Artificial intelligence is a hot topic in theoretical and applied research, as well as in general discussions about the profound impact it may have on individuals, industries and economies.
The new Centre for Artificial Intelligence at UTS (UTS: CAI) will focus on the theoretical foundations and advanced technologies that will create intelligent machines with greater capacity for perception, learning and reasoning.
“Establishing this centre gives us the opportunity to explore beyond core technology and into the impact of our discoveries. This includes the ethics of artificial intelligence, such as interrogating the way it will impact the future of work; and moral decisions we will need to explore around developments such as driverless vehicles,” Deputy Vice-Chancellor Research Professor Glenn Wightwick told guests at the launch event.
NSW Chief Scientist Professor Mary O’Kane pointed to Australia’s well-established research into AI, which included her own experience gaining a PhD in the 1970s at the NSW Institute of Technology, now UTS. Even then, it had “the best, most creative and liveliest AI group in Australia. It was sheer madness – the research we did, the fun we had,” she said.
From that “far fringe of academic endeavour”, Professor O’Kane said, AI has become mainstream and UTS: CAI is at the forefront of developments in machine learning, social robotics, business intelligence, computer vision, computational intelligence, brain-computer interface, data science and information systems.

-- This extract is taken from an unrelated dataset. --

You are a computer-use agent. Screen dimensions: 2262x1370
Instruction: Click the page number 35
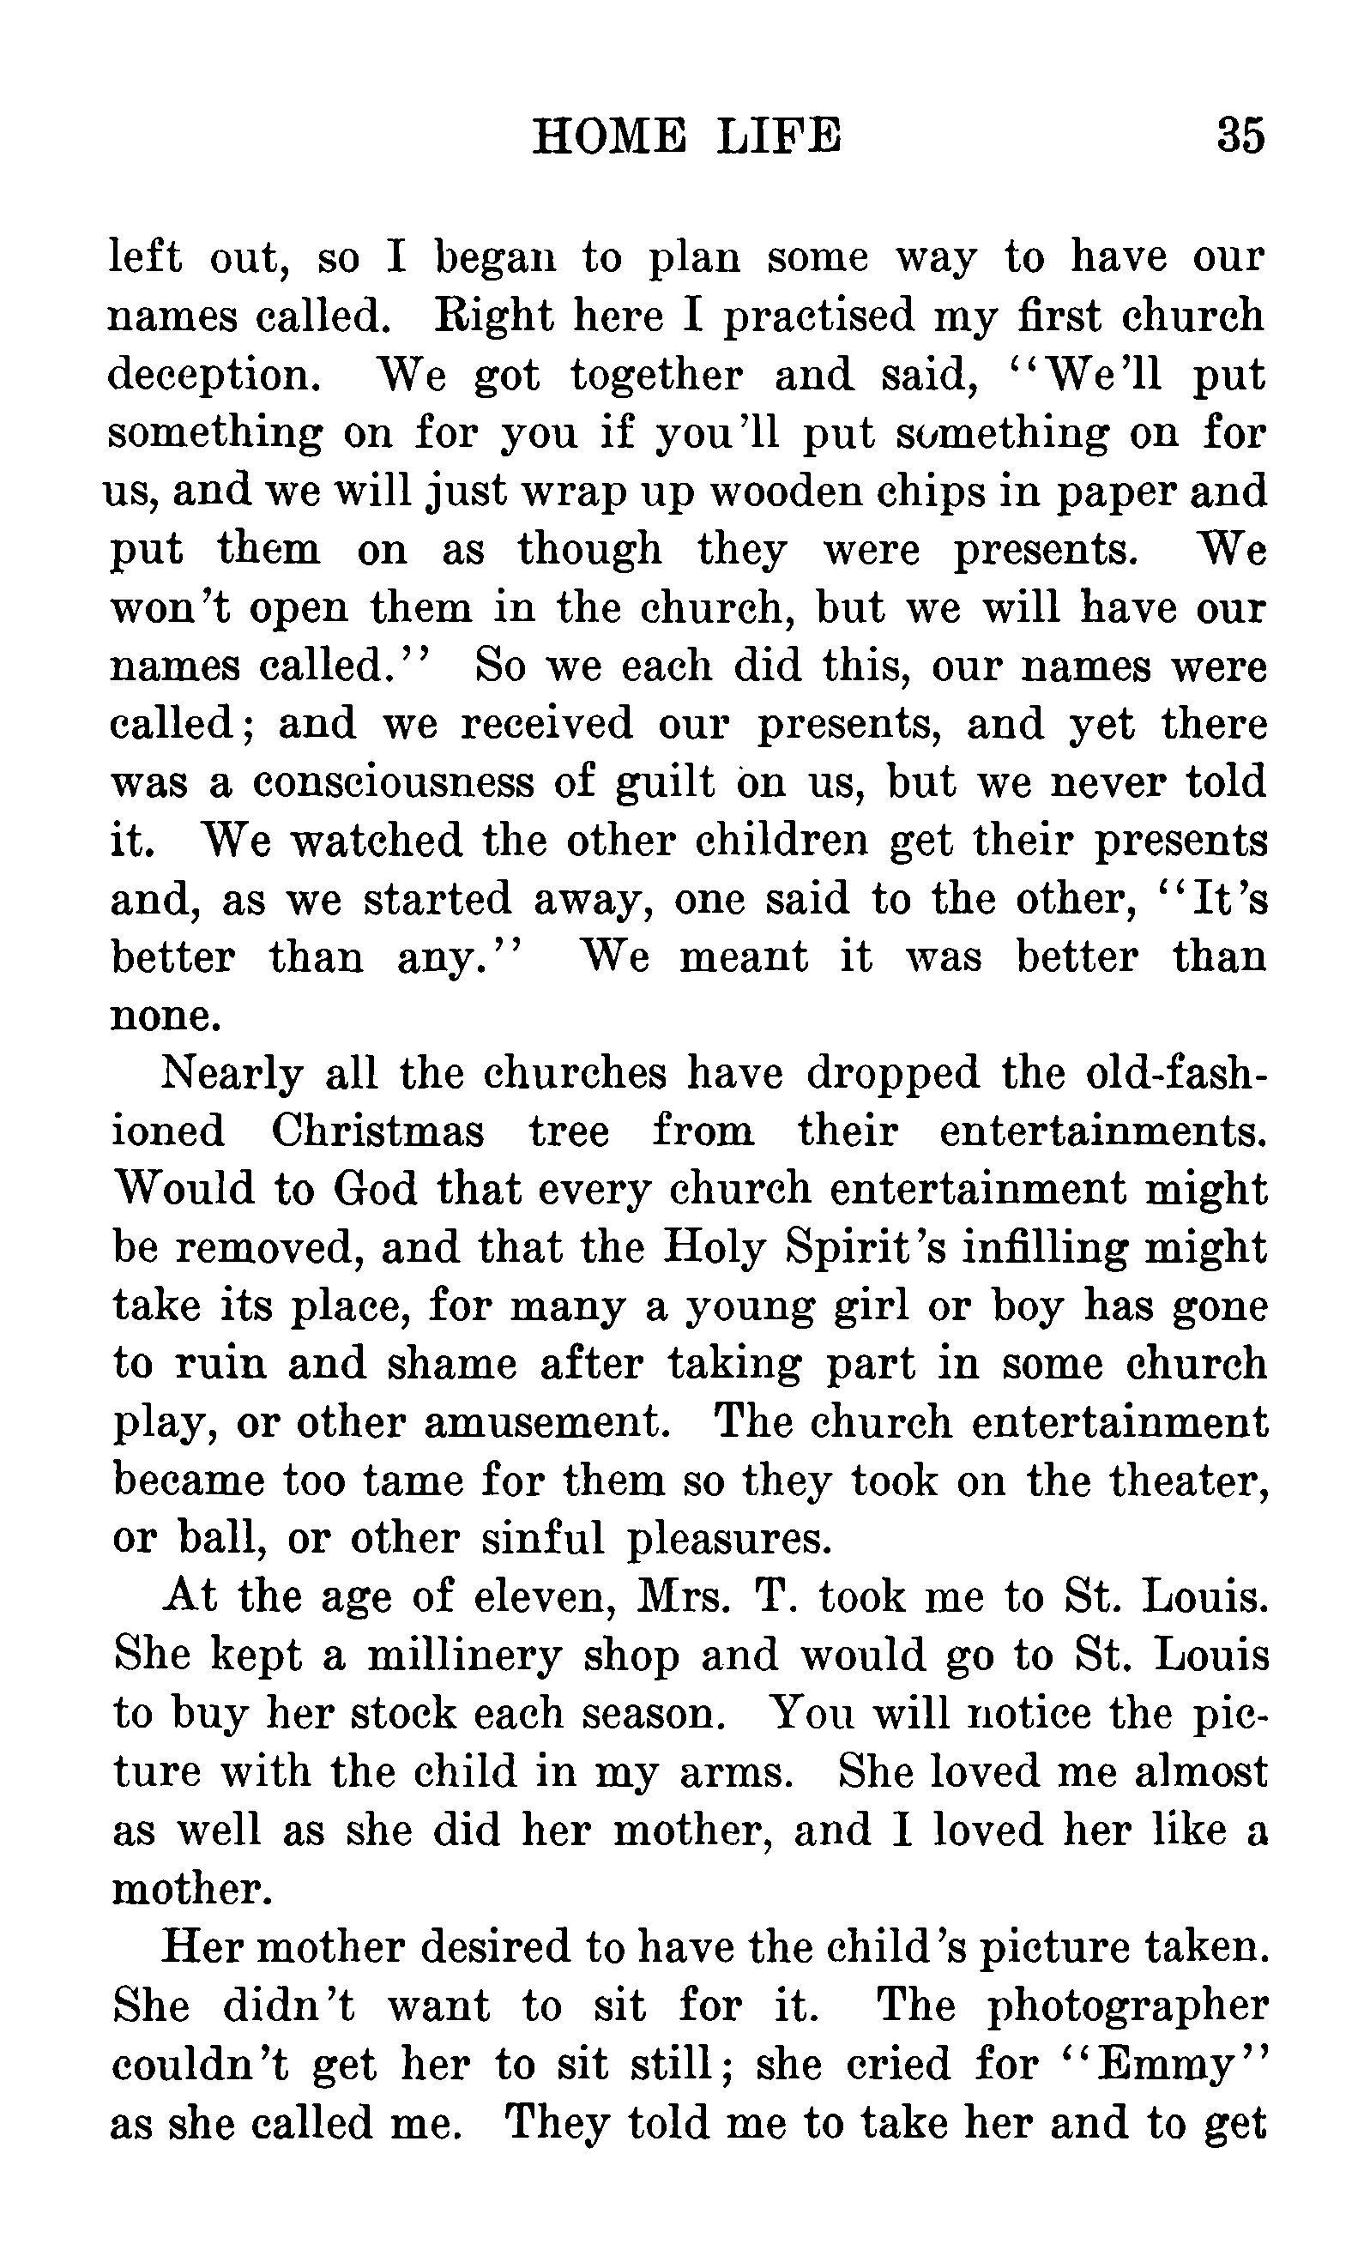(1240, 135)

She commended UTS for creating a centre that signals to the AI world the university’s intention to extend its significant position, with extensive linking to other disciplines.
The director of the centre, Distinguished Professor Jie Lu, said CAI will help position UTS as a leader in research excellence and become a key international research hub.

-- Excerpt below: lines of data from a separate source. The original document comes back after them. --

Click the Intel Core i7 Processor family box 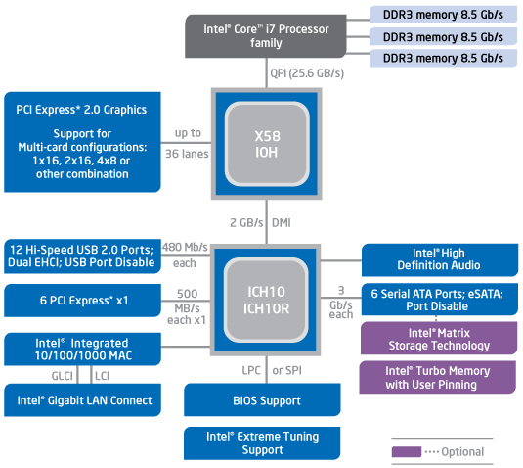pyautogui.click(x=266, y=36)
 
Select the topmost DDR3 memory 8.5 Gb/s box pyautogui.click(x=443, y=15)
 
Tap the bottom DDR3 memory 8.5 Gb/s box pyautogui.click(x=443, y=58)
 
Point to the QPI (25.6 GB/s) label pyautogui.click(x=307, y=73)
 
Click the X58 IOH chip pyautogui.click(x=267, y=144)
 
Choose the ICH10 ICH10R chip pyautogui.click(x=266, y=300)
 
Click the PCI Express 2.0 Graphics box pyautogui.click(x=82, y=142)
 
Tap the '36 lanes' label pyautogui.click(x=187, y=154)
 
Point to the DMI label pyautogui.click(x=282, y=223)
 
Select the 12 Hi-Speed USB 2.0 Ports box pyautogui.click(x=82, y=257)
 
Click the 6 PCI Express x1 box pyautogui.click(x=82, y=301)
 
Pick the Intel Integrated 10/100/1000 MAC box pyautogui.click(x=82, y=350)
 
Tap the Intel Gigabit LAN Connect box pyautogui.click(x=82, y=399)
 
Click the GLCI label pyautogui.click(x=62, y=376)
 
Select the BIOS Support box pyautogui.click(x=262, y=399)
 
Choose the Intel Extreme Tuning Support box pyautogui.click(x=262, y=444)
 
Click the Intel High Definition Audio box pyautogui.click(x=440, y=259)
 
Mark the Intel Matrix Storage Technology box pyautogui.click(x=439, y=338)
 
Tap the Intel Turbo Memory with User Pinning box pyautogui.click(x=438, y=377)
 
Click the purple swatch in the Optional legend pyautogui.click(x=407, y=451)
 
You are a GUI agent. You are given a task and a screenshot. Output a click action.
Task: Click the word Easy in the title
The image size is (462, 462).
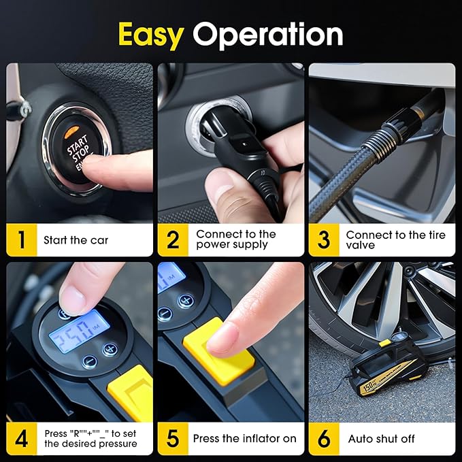(x=151, y=34)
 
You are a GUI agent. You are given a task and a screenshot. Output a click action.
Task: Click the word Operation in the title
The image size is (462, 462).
(x=267, y=34)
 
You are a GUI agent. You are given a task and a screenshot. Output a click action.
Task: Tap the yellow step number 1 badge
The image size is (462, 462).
(x=22, y=240)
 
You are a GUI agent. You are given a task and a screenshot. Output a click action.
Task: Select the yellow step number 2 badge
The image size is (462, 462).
(x=173, y=240)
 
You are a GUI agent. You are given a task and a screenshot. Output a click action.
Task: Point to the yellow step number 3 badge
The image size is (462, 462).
(x=324, y=240)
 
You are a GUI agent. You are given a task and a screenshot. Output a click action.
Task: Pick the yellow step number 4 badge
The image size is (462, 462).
(x=22, y=439)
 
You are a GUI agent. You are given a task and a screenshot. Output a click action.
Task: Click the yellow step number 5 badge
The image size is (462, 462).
(x=173, y=439)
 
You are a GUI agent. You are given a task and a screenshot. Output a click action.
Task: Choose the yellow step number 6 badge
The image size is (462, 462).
(x=324, y=439)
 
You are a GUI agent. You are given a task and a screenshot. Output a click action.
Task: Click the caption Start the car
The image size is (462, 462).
(x=76, y=240)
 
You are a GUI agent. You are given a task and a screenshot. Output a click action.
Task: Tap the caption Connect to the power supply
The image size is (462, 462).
(x=235, y=240)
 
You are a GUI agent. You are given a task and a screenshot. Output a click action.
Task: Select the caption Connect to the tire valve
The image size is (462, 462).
(x=395, y=240)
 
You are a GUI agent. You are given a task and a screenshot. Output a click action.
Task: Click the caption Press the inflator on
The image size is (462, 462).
(x=244, y=439)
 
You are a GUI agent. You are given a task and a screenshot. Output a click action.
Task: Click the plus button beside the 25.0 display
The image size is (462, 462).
(x=109, y=349)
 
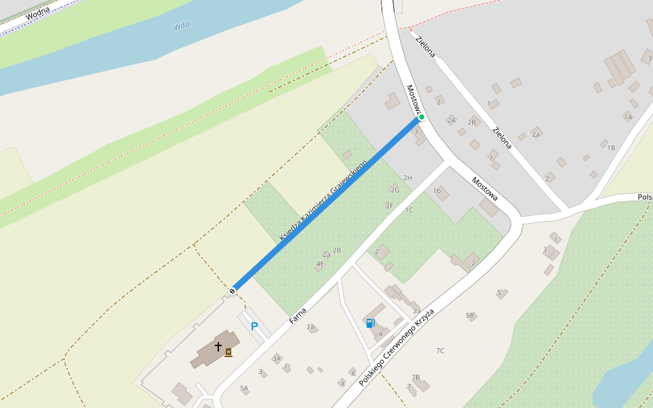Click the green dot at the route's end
click(x=422, y=117)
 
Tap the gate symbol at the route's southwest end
click(x=232, y=291)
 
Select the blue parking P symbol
click(x=254, y=326)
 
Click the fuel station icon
click(x=371, y=323)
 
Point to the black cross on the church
click(x=218, y=346)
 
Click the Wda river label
click(x=181, y=26)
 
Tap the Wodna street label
click(x=38, y=14)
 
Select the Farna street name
click(x=297, y=315)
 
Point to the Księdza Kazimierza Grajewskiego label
click(x=324, y=200)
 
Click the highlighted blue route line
click(x=326, y=204)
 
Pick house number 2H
click(x=407, y=178)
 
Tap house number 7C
click(x=440, y=351)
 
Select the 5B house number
click(x=470, y=316)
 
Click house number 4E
click(x=320, y=264)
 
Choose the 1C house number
click(x=409, y=210)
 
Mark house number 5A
click(x=244, y=388)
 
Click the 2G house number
click(x=395, y=190)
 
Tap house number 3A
click(x=276, y=358)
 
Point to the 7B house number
click(x=416, y=377)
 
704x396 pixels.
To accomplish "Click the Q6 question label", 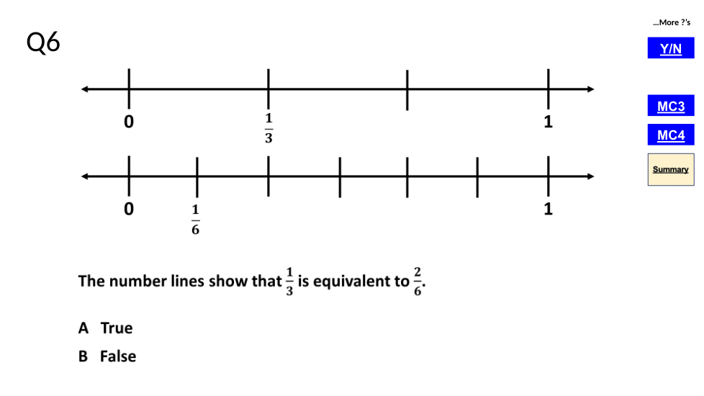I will pos(43,43).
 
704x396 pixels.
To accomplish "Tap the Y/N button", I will pos(670,48).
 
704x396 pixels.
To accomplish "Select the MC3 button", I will pos(670,107).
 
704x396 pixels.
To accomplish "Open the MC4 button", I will pos(670,135).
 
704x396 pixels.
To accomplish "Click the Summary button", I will pos(670,169).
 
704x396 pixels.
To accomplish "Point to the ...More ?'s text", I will pos(671,23).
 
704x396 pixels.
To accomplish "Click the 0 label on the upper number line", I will pos(129,122).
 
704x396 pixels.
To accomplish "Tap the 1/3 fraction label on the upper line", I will pos(268,128).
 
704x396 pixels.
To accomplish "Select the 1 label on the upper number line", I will pos(548,122).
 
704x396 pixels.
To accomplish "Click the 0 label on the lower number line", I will pos(129,210).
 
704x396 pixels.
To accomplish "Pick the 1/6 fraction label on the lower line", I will pos(195,220).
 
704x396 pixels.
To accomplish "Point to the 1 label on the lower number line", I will pos(548,210).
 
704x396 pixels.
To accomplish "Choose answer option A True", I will pos(107,328).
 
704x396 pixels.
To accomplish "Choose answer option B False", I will pos(108,356).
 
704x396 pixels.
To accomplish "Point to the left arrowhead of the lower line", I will pos(86,176).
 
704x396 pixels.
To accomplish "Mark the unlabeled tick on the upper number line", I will pos(407,89).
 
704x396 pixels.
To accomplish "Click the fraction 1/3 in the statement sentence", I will pos(289,281).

“The CAI is already producing cutting-edge research in specialist areas and will provide new opportunities for our highly specialised academic team in leadership and development,” she said.
The centre will have five dedicated labs which will draw links between collected data, behaviour and knowledge exchange; meet the needs of organisations for advanced knowledge of behaviours; provide accurate analysis of big data; and help to identify and develop solutions.
The labs are:
- Decision Systems and E-Service Intelligence (DESI) – development of theories, methods and software systems to help organisations make more informed decisions using big data
- Computational Intelligence and Brain Computer Interface Lab - human performance augmentation and human machine autonomous systems
- The Magic Lab – Australia’s leading social robotics group, conducting trans-disciplinary research into disruptive technology
- Knowledge Infrastructure - computational intelligence that can examine, extract and transport knowledge
- Data Science and Knowledge Discovery - data mining, machine learning and computer vision to help organisations solve problems and make smarter decisions
Visiting academic Professor Ah Chung Tsoi, University of Macau, told guests that while AI has matured and is attracting considerable commercial investment, it is the field of deep learning that is challenging universities to play a major research role.

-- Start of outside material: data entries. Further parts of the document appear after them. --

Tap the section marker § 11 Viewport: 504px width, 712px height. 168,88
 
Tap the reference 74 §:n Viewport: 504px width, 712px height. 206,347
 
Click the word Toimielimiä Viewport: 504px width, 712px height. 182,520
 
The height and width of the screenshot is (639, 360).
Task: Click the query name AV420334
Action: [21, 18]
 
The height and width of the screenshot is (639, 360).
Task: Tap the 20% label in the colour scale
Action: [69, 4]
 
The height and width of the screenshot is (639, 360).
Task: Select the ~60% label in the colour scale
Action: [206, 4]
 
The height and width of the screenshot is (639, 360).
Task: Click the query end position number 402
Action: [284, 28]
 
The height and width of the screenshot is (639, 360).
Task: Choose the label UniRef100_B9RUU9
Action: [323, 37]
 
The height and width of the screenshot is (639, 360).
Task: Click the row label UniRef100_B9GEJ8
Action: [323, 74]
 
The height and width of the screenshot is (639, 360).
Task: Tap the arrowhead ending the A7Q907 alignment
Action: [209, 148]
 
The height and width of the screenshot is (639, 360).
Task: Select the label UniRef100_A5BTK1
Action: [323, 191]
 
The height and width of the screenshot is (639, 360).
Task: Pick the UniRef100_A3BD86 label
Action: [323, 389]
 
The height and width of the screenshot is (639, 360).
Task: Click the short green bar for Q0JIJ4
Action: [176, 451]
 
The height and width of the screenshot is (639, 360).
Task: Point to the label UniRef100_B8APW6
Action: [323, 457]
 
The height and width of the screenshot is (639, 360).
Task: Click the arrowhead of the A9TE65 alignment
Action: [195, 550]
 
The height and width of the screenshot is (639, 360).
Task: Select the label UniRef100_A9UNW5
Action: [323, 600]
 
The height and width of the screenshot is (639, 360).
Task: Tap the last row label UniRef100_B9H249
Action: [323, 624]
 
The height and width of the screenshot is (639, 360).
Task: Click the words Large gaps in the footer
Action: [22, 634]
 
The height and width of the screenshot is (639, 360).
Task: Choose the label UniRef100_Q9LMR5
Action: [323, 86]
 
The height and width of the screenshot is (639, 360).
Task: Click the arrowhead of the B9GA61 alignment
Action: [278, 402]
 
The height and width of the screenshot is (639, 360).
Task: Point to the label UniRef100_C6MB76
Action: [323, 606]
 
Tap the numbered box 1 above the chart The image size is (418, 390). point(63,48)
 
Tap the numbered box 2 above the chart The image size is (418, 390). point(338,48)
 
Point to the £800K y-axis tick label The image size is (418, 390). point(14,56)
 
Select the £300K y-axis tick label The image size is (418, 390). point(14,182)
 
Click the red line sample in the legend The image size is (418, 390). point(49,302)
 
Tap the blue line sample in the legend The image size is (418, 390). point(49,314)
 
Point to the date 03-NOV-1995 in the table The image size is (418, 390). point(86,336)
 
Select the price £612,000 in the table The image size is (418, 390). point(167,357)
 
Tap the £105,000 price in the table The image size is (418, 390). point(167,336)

“A computer is only as intelligent as we teach it to be, and there are many challenges such as the ability for AI to pick up the implicit knowledge that humans have. This can’t be done yet. Humans have unique feelings that machines will never be able to have.”
AI research at UTS is different … it allows researchers freedom to work on fundamental problems they identify.
Professor Tsoi said Australian AI research is comparable to anywhere in the world.
“AI research at UTS is different from any other university as it allows researchers freedom to work on fundamental problems they identify,” he said.
“I believe CAI will do really great things – not many centres have so many academic staff and students who are challenged to be enthusiastic and creative by pursuing ground-breaking work.”
The centre’s research director is Professor Ivor Tsang, whose research expertise is in machine learning on big data. The centre’s co-director is Distinguished Professor CT Lin, co-author of Neural Fuzzy Systems and author of Neural Fuzzy Control Systems with Structure and Parameter Learning.